To my surprise, as I read I kept finding myself thinking of the way that Paul Cézanne fundamentally changed his style at the age of forty, much as Smithson changed his early style. Cézanne put aside his heavily painted mythological narrative works and largely replaced his earlier themes with studies of the external world, many painted outside of his studio. He would paint locations over and over again (e.g., the Sainte-Victoire Mountain in Aix). Although the density of the early works of Smithson and Cézanne seemed connected in this way, as did their decisions to try something else and to go outside, their stated goals seemed to differ. Cézanne was “optically” seeking to define something eternal behind the forms he saw, a prevalent interest in his era. By contrast, Smithson’s defining trope was the more abstract concept of entropy. If there is any logic within this juxtaposition it comes more to the fore at the conclusion of the book, where Boettger noted that in a letter to Hans Sedlmayer, Smithson wrote: “Art is, of course, only incidentally the expression of the time, in its essence it is extra-temporal, it is the manifestation of the timeless, of the eternal” (p. 335). Perhaps an acknowledgment of their mutual success is that their work capture something indescribable that compels admirers of both artists to pilgrimage to their working sites.

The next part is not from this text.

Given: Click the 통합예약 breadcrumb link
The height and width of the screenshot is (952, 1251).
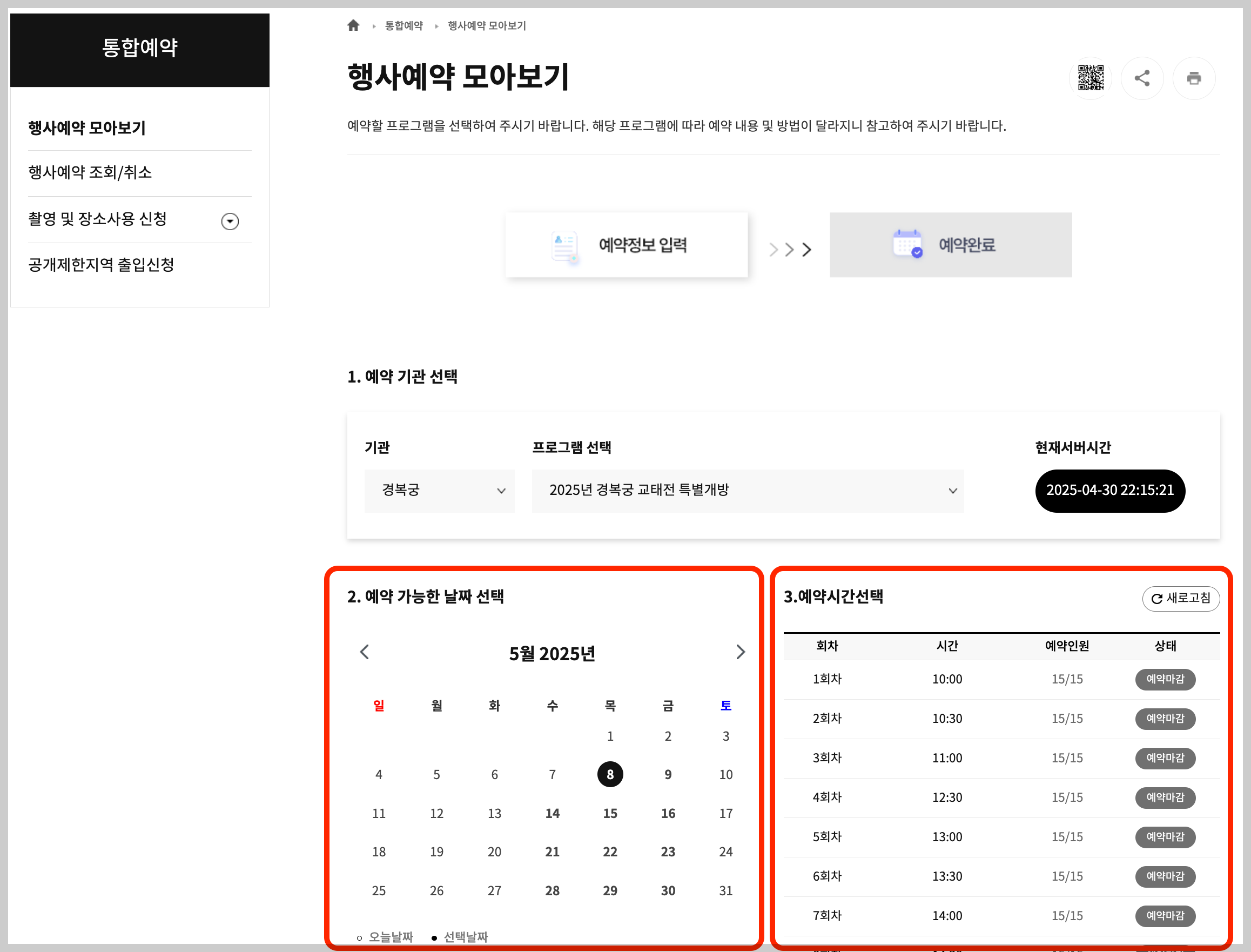Looking at the screenshot, I should tap(403, 25).
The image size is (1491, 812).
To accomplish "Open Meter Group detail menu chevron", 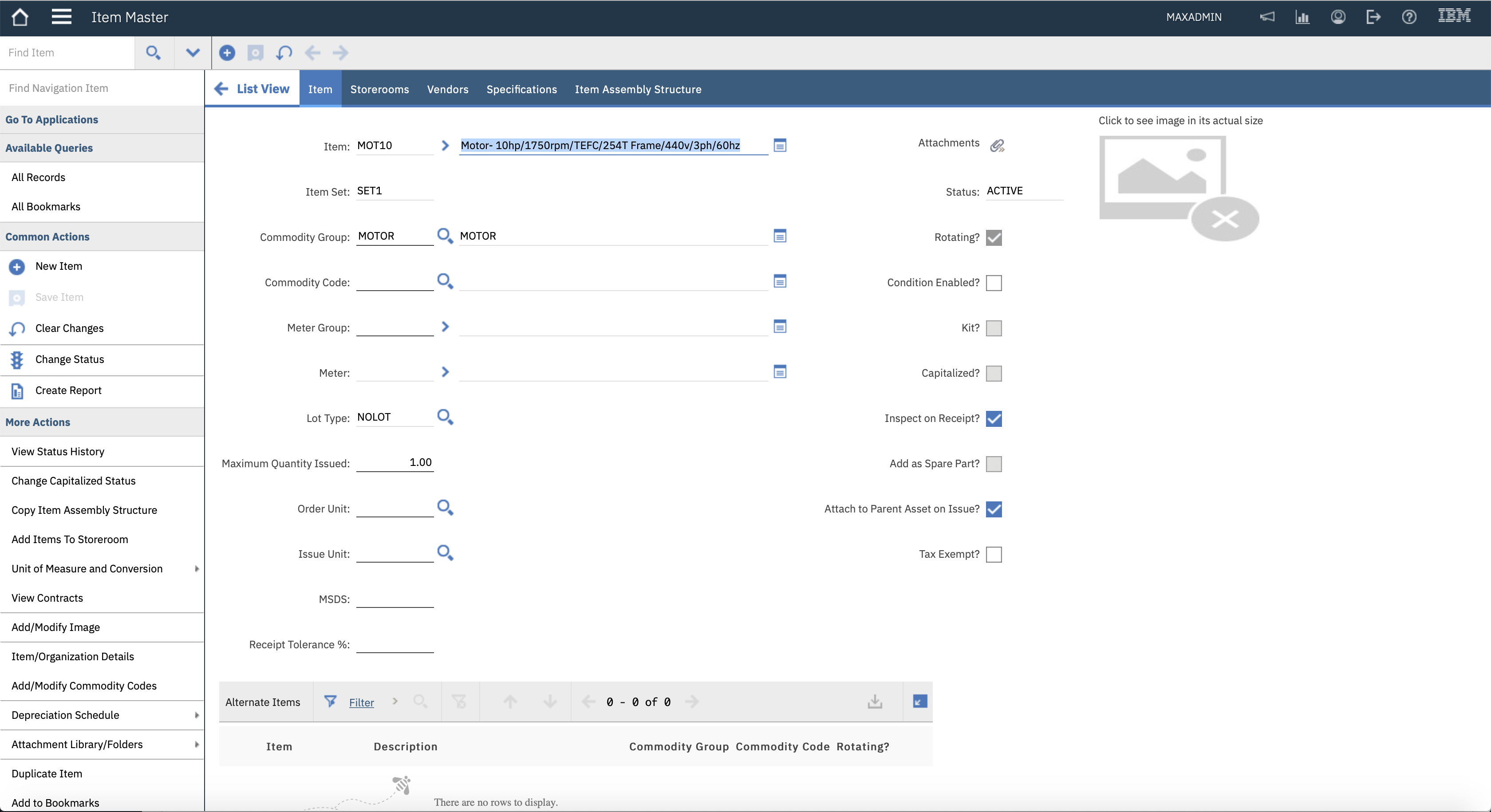I will click(445, 327).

Robert Smithson died in a 1973 plane crash while surveying the site of Amarillo Ramp site, completed on his behalf by Tony Shafrazi, Nancy Holt, and Richard Serra. Inside the Jetty is a robust example of the degree to which his art continues to stimulate us today. I highly recommend the volume to those interested in ecological art, the creative process, environmental concerns, and inter-disciplinary studies. It will no doubt become the definitive volume on this artist for a long time. It is enhanced with an extraordinary collection of images (photographs, posters, artwork, etc.), including a section of plates, and is divided into six-parts: Prologue and Background; Prehistory and Early paintings; Clandestine Fantasies, 1962-1964; Mutation of Artistic Persona, 1965-1968; Professional Consummation, 1969-1970; and Expansion and Returns, 1971-1973. Following the study itself, Boettger includes 50 pages of notes and a condensed list of books in Smithson’s library.

Finally, it is noteworthy that the way in which Smithson reached outside of the traditional gallery is increasingly common today. Despite his abbreviated career, he was a pioneer in this respect. His trajectory left me wondering how his art would have grown had he lived another thirty or forty years. With Smithson, I find the question of what might have come later particularly compelling given how radically artmaking, technology, and our interest in the environment have evolved in recent decades. How environmental change is so evident today is particularly thought-provoking in relation to Smithson’s legacy because his earthwork work is alive and has become a part of our larger narrative as a result.

References

Williams TT, Sheikh F. “I Am Haunted by What I Have Seen at Great Salt Lake.” The New York Times. 2023; Sect. SR-8, https://www.nytimes.com/2023/03/25/opinion/great-salt-lake-drought-utah-climate-change.html?searchResultPosition=2.

Alberro A. “The Catalog of Robert Smithson’s Library.” In Tsai E, editor. Robert Smithson. Berkeley: University of California Press; 2004. p. 245-63.